━━ EXTRACTO DEL TEXTO ━━

Así mismo, una pesquisa que más o menos identifica un objeto puede fracasar, en
términos de sus propósitos, y, sin embargo, puede representar un gran avance,
en la medida en que encuentra un nuevo punto de partida, o nuevas salidas.
Según el físico Max Planck [1949:51], es inestimable lo que se aprende en un
proyecto que fracasa. Al respecto, Zuleta [1978] trae el siguiente ejemplo: en
su investigación para explicar la homosexualidad masculina, Freud no logró su
cometido, pero encontró que la heterosexualidad era igual de misteriosa, que ni
la homosexualidad ni la heterosexualidad eran naturales en los seres hablantes.
Sólo
se puede seguir una hipótesis hasta sus últimas consecuencias, a condición de
no saber hacia dónde se va, y a condición de estar dispuesto a abandonarla.

━━━
━━ EXTRACTO DE DATOS ━━

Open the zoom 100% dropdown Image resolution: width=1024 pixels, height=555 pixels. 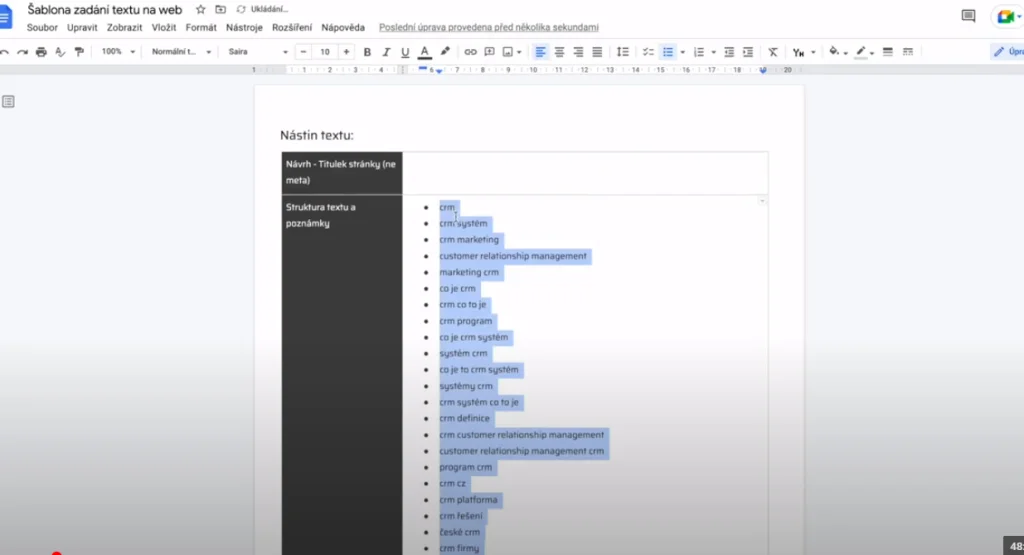[x=116, y=52]
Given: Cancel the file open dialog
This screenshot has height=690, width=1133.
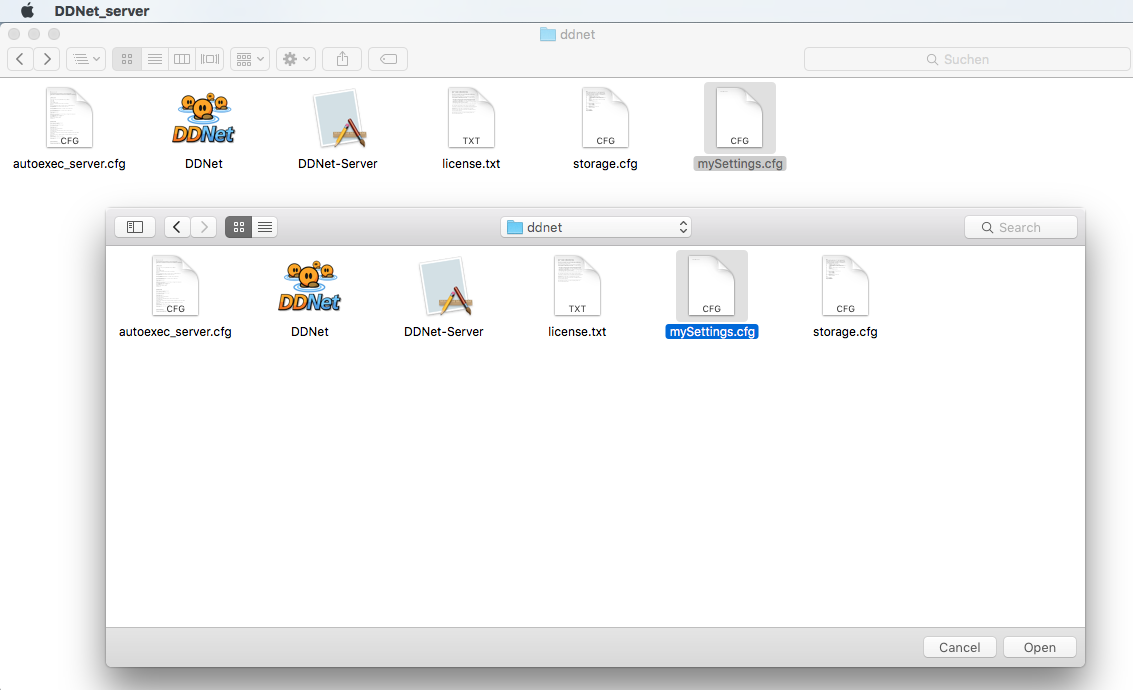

━━━

Por favor, escribe la continuación del texto sobre lo que dejan las investigaciones que fracasan, a partir de su última oración.

La
ciencia, de un lado, unifica fenómenos que, de ordinario, se perciben como
pertenecientes a ámbitos distintos [Zuleta, 1978:36]; y, de otro lado,
desagrega fenómenos que, de ordinario, se perciben como pertenecientes al mismo
ámbito. Ejemplos del primer caso: la ley de la gravedad permite unificar fenómenos
tan aparentemente dispersos como la caída de un cuerpo, las mareas y la órbita
de los planeta; así mismo, el olvido, el chiste y el sueño, tan aparentemente
desconectados entre sí, obedecen, no obstante, a la misma gramática: son formaciones del inconsciente [Lacan,
1957-8]. Ejemplos del segundo caso: peso y masa nos parecen concomitantes, pero
basta con neutralizar la gravedad, para comprobar que el peso no le pertenece
al objeto, sino que aparece bajo la acción de un campo gravitacional; así
mismo, en un fenómeno como el agua, somos incapaces de discriminar entidades
absolutamente diferentes como son el hidrógeno y el oxígeno, distinción que
sólo es posible hacer en el marco conceptual de la química.
Entonces,
la conexión subyacente que la ciencia encuentra no es perceptible: es
otra dimensión de la realidad, a la cual sólo nos aproximamos mediante un
recurso abstracto-formal; este recurso, por lo tanto, obra contra la idea que no permitía “percibir” tal conexión. De igual
modo, es forzoso deshacer la idea que hace “percibir” una unidad, que aglutina
fenómenos, como si pertenecieran al mismo ámbito.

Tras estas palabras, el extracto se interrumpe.